## 节选内容
查找（ctrl + h）registerShuffle 实现类，SortShuffleManager.scala

override def registerShuffle[K, V, C](
    shuffleId: Int,
    dependency: ShuffleDependency[K, V, C]): ShuffleHandle = { 
    //使用BypassShuffle条件：不能使用预聚合功能；默认下游分区数据不能大于200
    if (SortShuffleWriter.shouldBypassMergeSort(conf, dependency)) { 
        new BypassMergeSortShuffleHandle[K, V](
            shuffleId, dependency.asInstanceOf[ShuffleDependency[K, V, V]])
    } else if (SortShuffleManager.canUseSerializedShuffle(dependency)) { 
        new SerializedShuffleHandle[K, V](
            shuffleId, dependency.asInstanceOf[ShuffleDependency[K, V, V]])
    } else { 
        new BaseShuffleHandle(shuffleId, dependency)
    }
}

点击shouldBypassMergeSort
SortShuffleWriter.scala

private[spark] object SortShuffleWriter { 
    def shouldBypassMergeSort(conf: SparkConf, dep: ShuffleDependency[_, _, _]): Boolean = { 
        // 是否有map阶段预聚合（支持预聚合不能用）
        if (dep.mapSideCombine) { 
            false
        } else { 
// SHUFFLE_SORT_BYPASS_MERGE_THRESHOLD = 200分区
            val bypassMergeThreshold: Int = conf.get(config.SHUFFLE_SORT_BYPASS_MERGE_THRESHOLD)

## 任务要求
根据节选内容中的注释，SHUFFLE_SORT_BYPASS_MERGE_THRESHOLD 对应多少个分区？ 这些条目与上面的节选内容没有关联。

[项目位置条目]

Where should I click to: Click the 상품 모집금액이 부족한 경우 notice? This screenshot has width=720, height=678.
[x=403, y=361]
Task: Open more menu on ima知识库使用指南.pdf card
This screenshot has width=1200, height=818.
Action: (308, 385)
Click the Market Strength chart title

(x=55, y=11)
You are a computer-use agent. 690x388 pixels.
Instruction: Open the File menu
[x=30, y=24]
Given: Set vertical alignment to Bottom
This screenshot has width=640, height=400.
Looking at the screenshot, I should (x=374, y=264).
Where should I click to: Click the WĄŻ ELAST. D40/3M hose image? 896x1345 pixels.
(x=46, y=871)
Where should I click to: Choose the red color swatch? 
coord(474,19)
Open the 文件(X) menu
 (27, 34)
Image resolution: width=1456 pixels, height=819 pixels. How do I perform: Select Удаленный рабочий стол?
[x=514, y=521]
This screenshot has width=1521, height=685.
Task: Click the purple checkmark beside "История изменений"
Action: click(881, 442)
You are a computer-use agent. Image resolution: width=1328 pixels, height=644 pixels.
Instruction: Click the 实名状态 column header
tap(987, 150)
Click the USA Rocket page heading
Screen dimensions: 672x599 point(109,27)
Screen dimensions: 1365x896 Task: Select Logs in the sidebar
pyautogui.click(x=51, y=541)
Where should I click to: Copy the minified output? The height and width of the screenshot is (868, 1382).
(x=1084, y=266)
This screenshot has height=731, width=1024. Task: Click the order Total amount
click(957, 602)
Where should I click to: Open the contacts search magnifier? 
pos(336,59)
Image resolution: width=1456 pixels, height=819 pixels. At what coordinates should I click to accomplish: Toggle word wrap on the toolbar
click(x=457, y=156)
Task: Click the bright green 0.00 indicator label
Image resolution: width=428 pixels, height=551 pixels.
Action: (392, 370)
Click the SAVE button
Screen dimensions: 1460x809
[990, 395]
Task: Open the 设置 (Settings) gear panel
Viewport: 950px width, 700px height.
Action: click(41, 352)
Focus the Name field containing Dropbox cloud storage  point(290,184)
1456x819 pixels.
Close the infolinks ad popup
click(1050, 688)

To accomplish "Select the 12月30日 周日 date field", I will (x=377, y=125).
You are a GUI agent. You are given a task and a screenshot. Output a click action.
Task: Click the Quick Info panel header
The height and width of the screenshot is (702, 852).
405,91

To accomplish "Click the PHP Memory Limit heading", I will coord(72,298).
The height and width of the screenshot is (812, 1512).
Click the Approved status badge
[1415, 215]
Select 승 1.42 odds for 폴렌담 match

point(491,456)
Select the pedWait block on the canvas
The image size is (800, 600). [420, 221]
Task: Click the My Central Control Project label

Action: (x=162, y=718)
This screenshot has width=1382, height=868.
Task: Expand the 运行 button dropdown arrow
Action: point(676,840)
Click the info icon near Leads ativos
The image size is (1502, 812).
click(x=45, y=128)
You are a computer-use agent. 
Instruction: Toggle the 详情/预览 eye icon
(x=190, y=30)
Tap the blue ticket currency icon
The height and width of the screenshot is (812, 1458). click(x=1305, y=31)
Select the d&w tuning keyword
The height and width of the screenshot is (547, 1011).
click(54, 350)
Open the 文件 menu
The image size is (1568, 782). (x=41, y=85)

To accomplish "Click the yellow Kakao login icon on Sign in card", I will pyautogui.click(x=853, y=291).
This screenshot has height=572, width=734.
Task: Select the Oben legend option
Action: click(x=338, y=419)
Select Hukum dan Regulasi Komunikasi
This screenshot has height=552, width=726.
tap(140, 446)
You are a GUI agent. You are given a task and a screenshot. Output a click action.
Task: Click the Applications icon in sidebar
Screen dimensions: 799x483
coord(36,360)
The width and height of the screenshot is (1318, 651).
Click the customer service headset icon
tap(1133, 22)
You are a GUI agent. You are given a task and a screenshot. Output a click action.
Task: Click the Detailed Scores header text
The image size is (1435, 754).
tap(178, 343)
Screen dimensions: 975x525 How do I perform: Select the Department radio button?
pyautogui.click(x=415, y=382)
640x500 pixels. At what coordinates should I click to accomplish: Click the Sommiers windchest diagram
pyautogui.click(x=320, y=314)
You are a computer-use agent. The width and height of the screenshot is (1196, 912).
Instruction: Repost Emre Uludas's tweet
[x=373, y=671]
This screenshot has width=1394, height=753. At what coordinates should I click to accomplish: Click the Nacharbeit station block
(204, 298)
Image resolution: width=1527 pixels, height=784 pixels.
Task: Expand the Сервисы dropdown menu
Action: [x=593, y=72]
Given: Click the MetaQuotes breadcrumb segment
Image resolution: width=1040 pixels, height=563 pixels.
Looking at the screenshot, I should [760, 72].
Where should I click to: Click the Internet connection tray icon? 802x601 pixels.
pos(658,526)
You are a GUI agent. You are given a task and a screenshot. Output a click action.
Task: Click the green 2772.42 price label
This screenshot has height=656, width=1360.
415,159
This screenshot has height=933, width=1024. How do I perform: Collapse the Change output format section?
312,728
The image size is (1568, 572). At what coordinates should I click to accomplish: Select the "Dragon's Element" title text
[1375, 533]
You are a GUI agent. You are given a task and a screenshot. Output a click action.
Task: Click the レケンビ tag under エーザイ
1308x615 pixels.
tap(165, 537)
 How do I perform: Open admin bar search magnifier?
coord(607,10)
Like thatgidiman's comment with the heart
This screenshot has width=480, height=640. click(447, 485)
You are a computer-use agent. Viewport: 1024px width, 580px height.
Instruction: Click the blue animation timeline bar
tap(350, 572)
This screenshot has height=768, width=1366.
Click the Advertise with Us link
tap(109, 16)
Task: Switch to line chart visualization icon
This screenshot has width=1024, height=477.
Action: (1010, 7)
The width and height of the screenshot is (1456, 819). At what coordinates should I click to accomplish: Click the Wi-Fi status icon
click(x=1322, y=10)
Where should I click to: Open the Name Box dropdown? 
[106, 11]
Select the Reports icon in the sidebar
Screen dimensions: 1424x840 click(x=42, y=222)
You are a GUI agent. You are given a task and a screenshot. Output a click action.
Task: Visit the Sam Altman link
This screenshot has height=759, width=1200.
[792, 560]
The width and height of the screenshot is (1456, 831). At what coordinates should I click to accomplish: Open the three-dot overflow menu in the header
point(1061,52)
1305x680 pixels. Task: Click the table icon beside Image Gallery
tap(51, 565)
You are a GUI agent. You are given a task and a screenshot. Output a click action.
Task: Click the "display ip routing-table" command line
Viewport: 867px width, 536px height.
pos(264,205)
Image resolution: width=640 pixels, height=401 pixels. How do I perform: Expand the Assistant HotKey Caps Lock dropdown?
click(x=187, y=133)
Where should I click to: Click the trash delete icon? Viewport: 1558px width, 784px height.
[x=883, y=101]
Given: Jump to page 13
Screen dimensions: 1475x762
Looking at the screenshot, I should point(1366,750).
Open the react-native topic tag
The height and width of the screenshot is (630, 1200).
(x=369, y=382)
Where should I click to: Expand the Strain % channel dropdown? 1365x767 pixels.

## 参考答案
200个分区。